The problem:
Your answer should be every line below that includes the word "target".

########

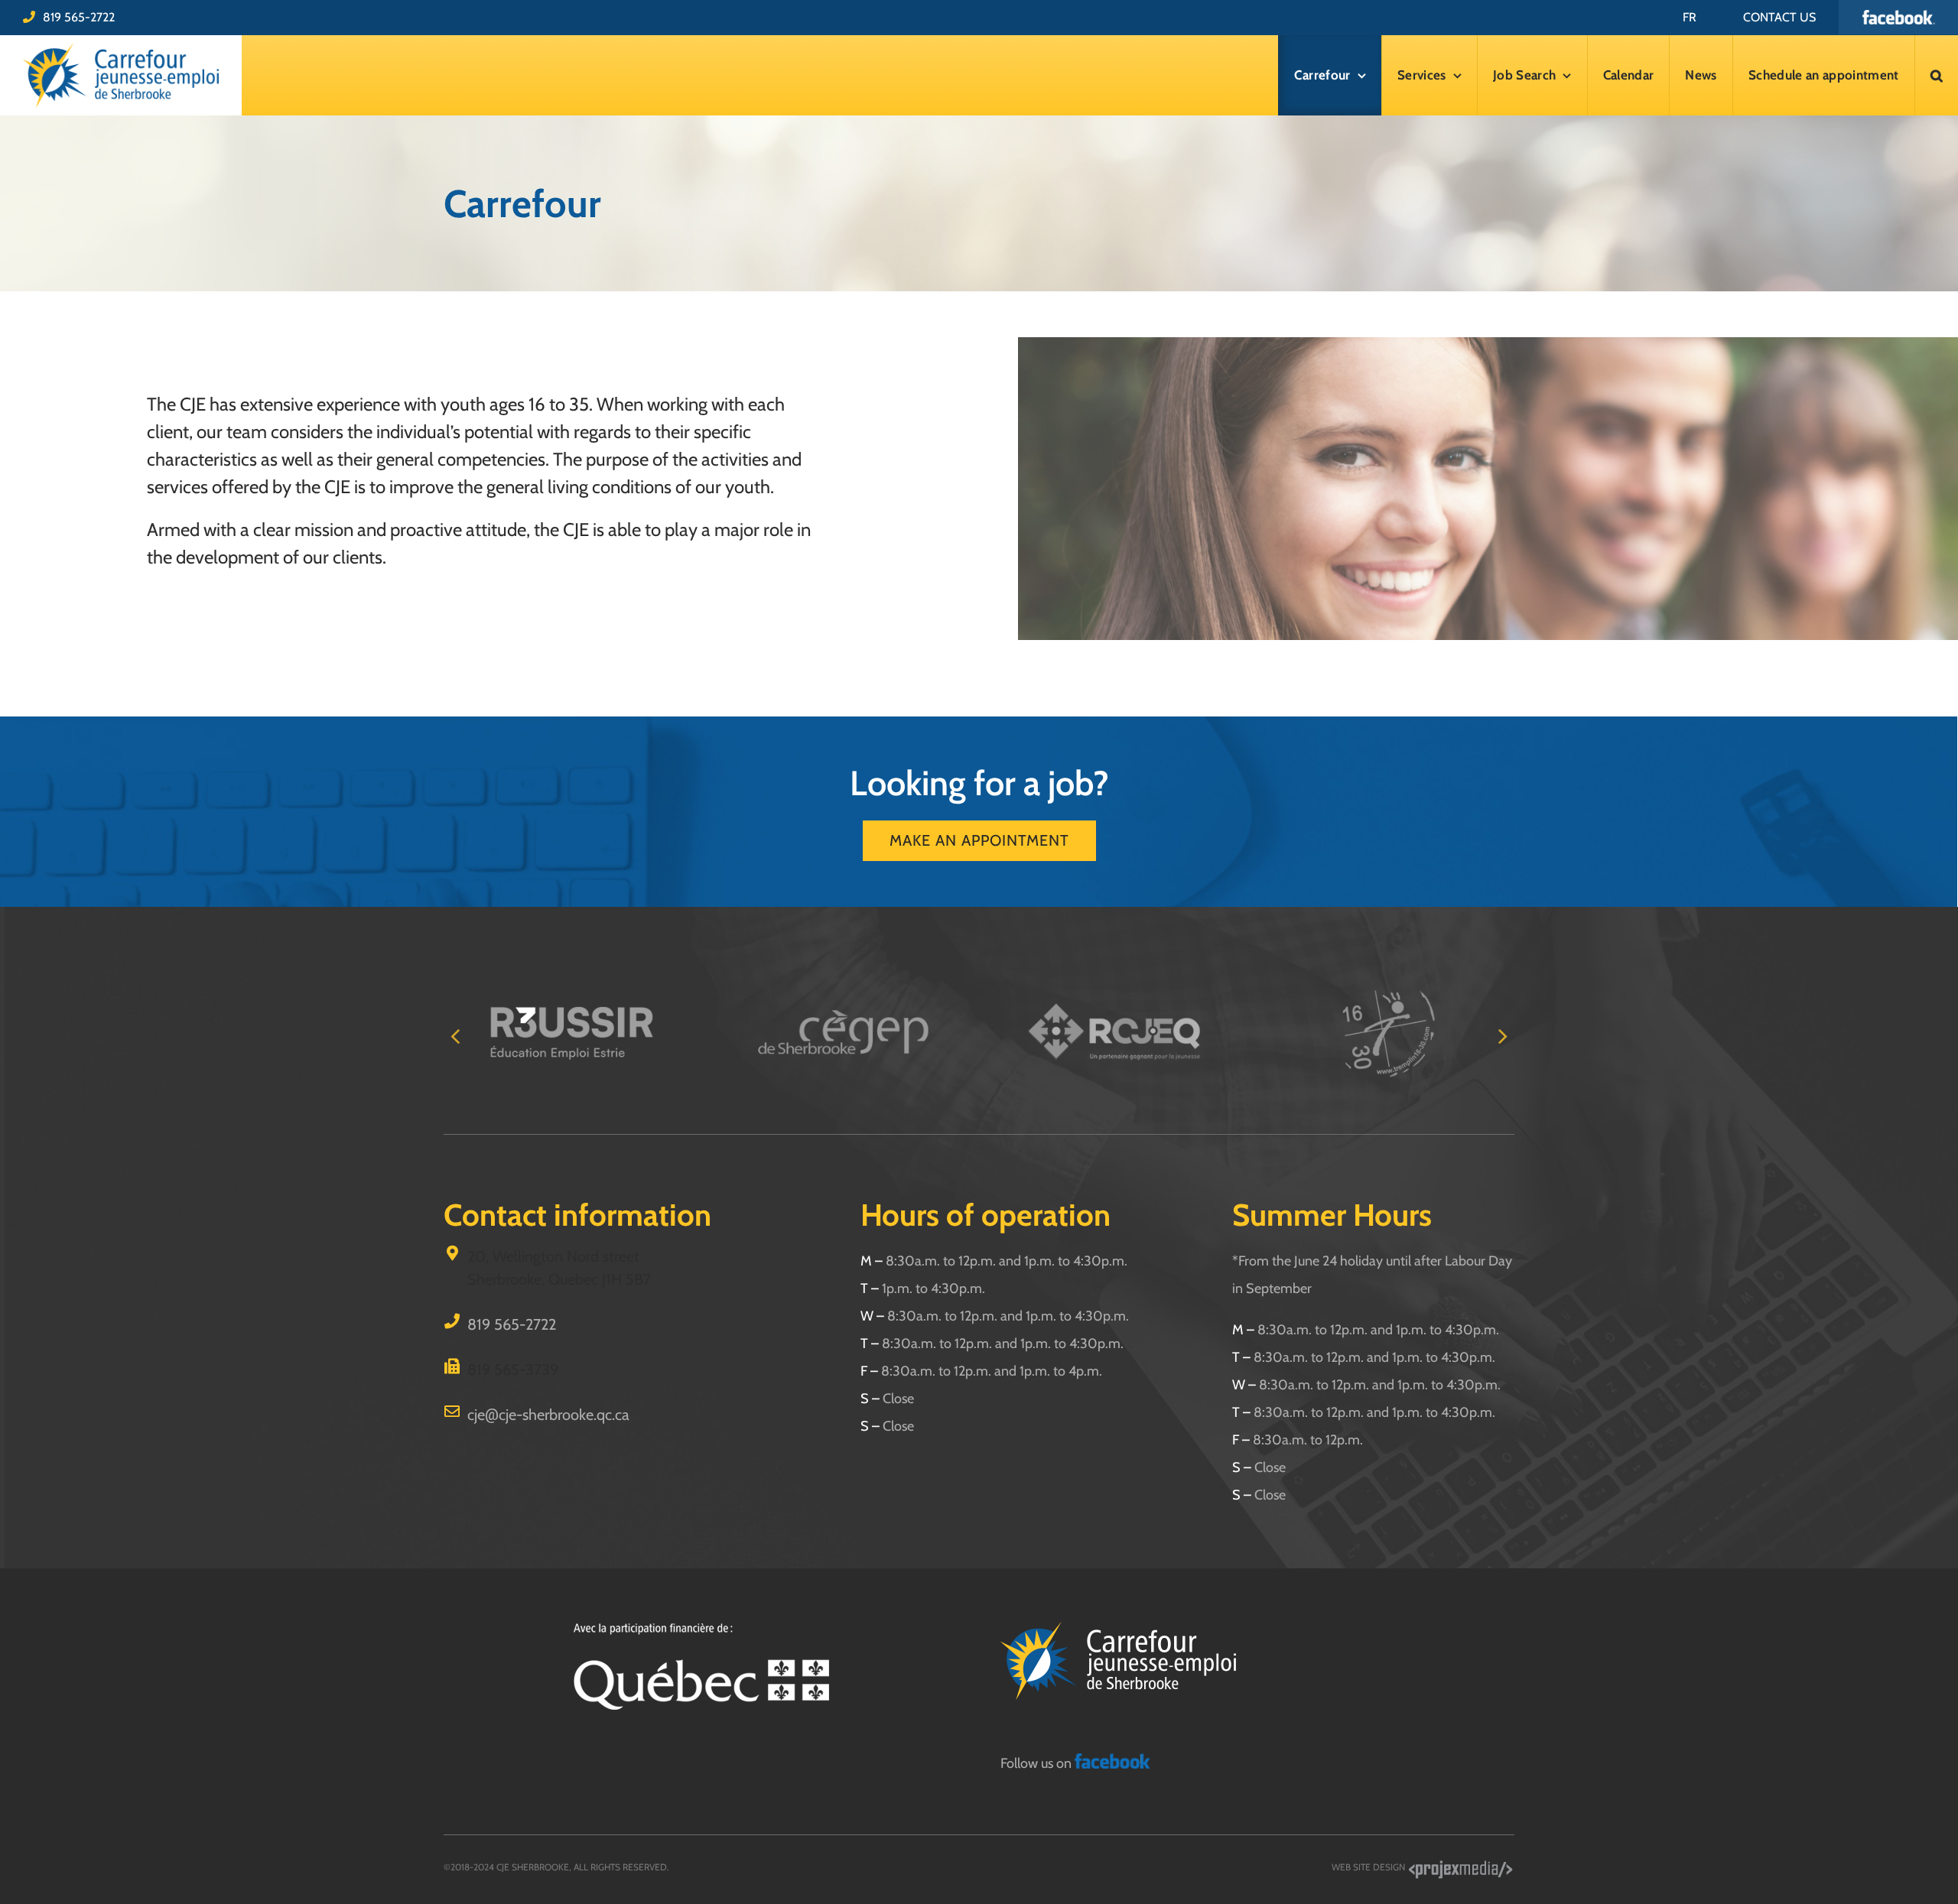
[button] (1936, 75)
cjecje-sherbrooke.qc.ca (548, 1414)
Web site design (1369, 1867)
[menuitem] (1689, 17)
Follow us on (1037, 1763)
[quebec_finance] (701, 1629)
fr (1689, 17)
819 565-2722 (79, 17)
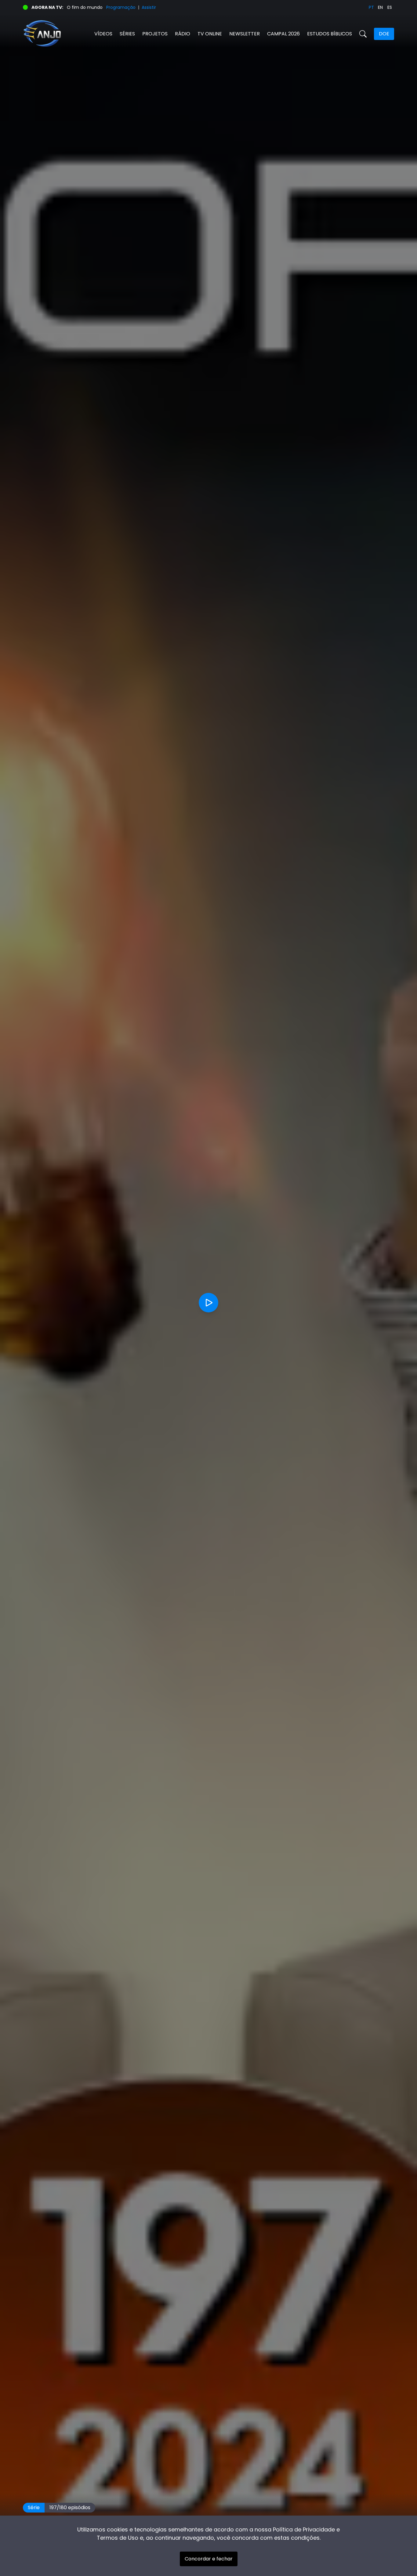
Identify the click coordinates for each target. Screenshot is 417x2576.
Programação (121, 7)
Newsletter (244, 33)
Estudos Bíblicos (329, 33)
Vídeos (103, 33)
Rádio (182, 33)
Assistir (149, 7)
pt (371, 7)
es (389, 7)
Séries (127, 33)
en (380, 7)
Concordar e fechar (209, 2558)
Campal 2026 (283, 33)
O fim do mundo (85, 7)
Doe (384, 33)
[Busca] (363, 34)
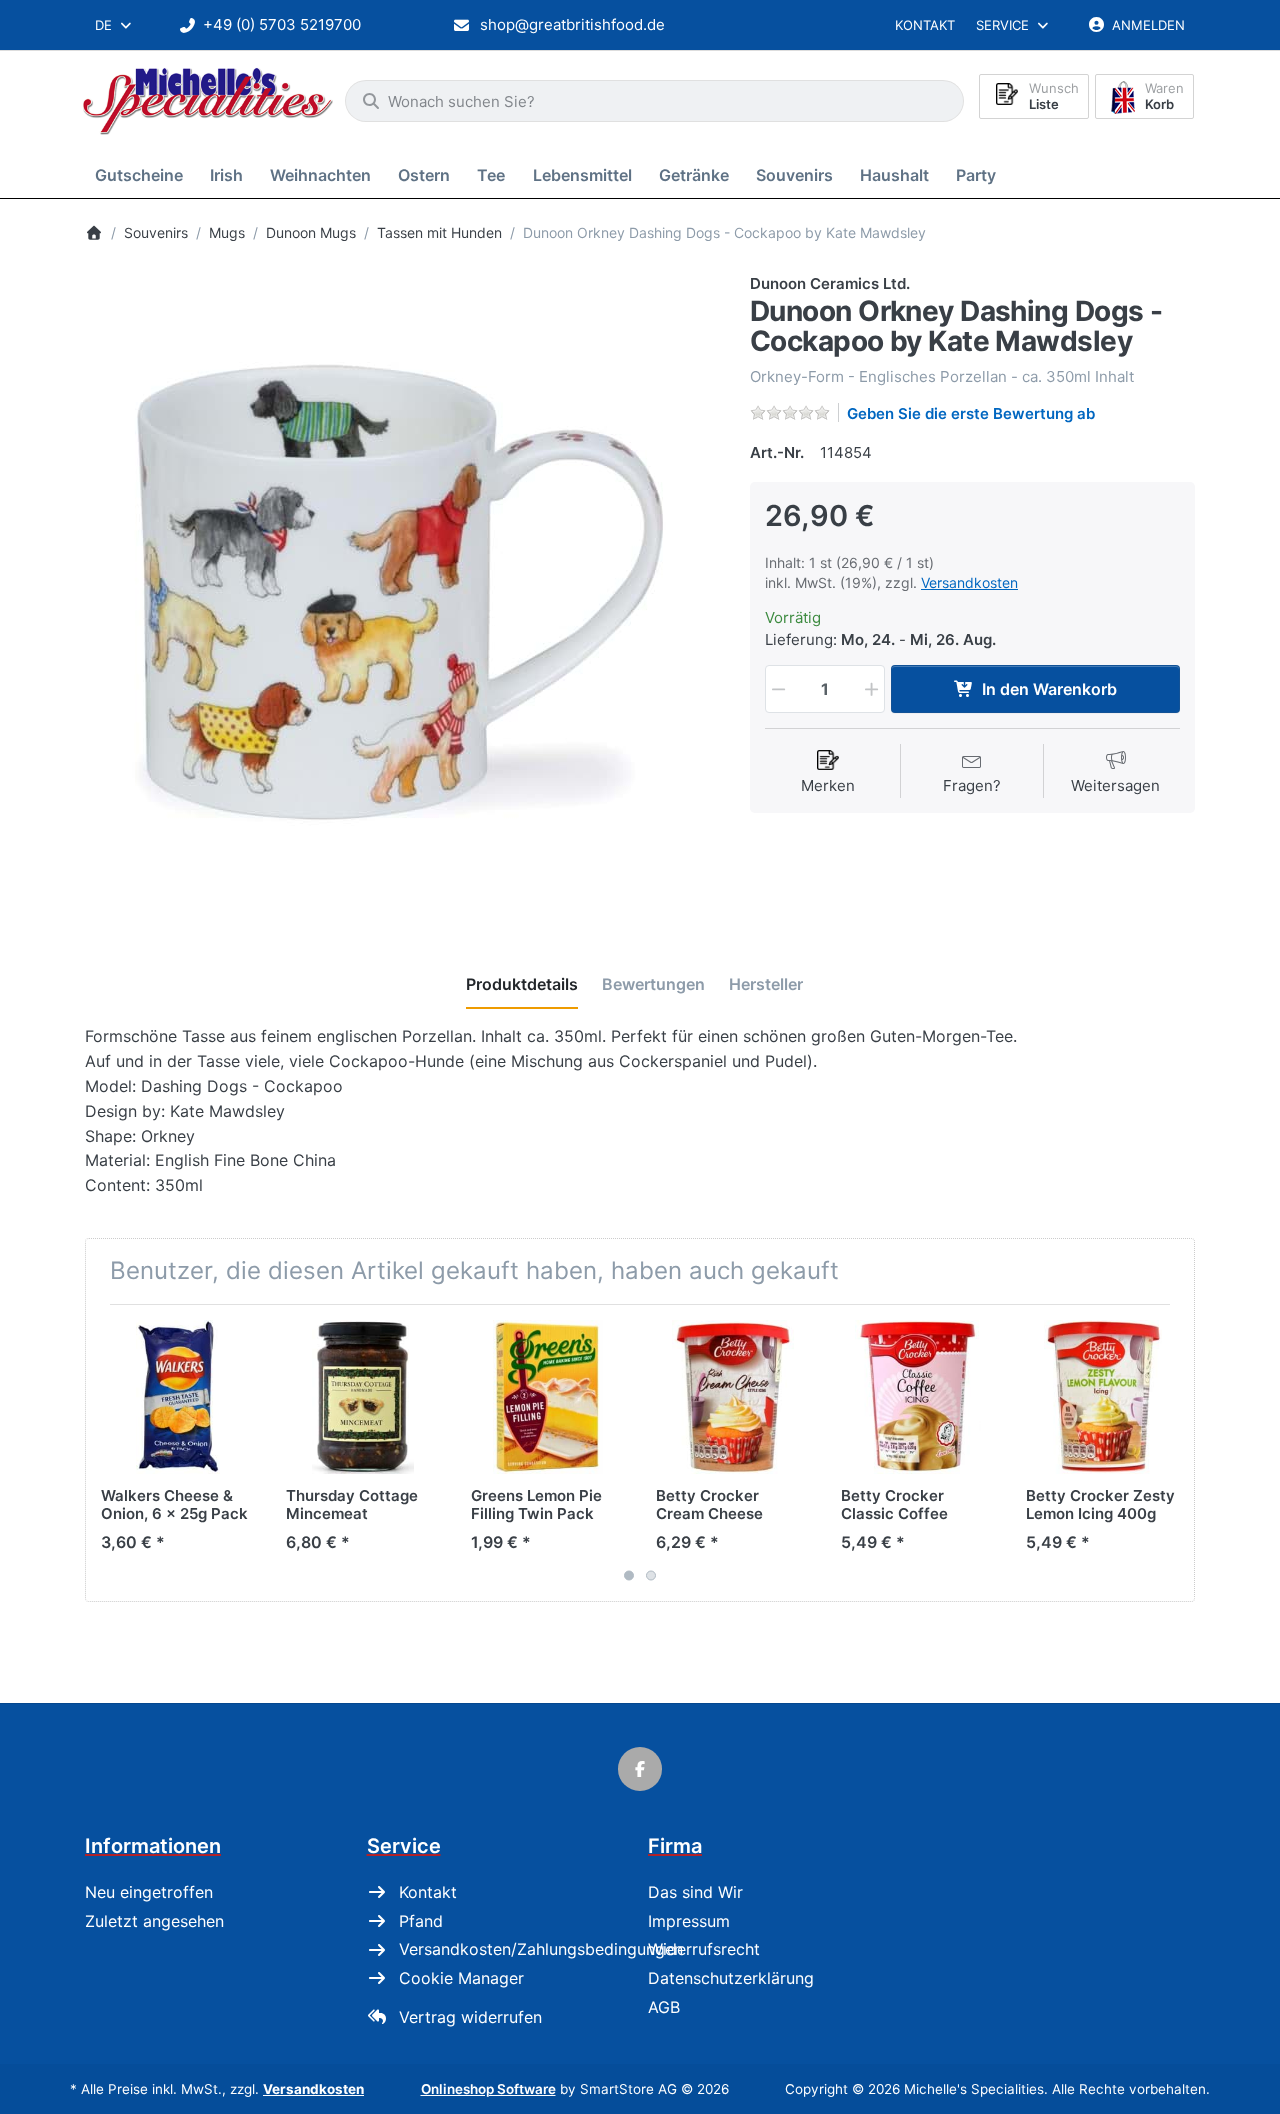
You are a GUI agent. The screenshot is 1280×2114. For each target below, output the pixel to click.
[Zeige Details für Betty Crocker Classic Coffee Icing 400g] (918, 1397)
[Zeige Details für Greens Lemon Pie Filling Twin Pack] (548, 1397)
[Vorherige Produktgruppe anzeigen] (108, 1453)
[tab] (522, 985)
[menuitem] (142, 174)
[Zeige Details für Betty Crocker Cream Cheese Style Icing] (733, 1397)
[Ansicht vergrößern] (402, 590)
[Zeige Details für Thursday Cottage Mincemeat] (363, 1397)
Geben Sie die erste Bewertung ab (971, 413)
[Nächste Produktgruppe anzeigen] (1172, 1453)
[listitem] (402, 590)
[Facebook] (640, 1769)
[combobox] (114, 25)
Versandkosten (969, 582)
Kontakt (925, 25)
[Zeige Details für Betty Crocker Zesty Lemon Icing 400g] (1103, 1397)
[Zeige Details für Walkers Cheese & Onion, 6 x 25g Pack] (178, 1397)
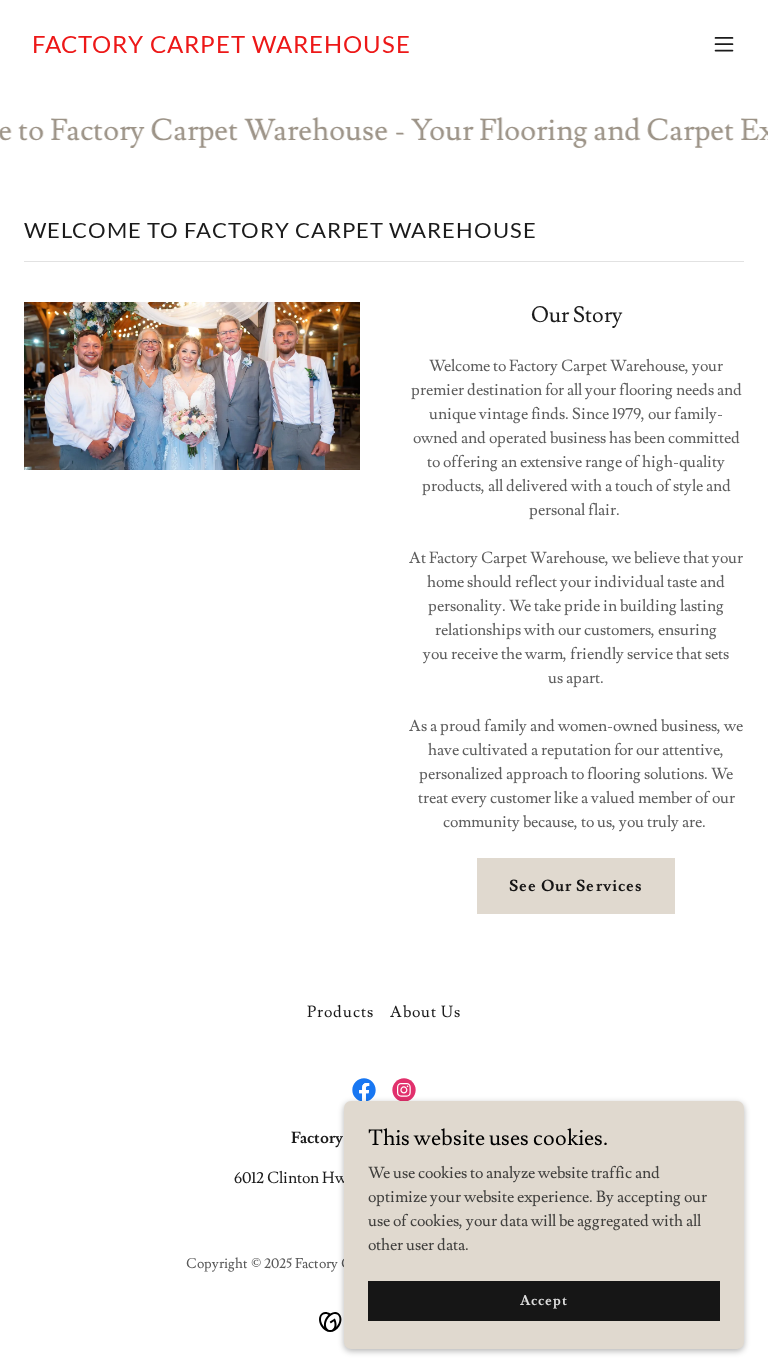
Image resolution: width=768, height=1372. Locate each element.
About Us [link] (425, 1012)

########

Response to this exercise:
Identify the click coordinates for each target. Screenshot is 417x2576.
You are a GUI agent. The screenshot is 1280×2114. For each target below, output the pixel to click.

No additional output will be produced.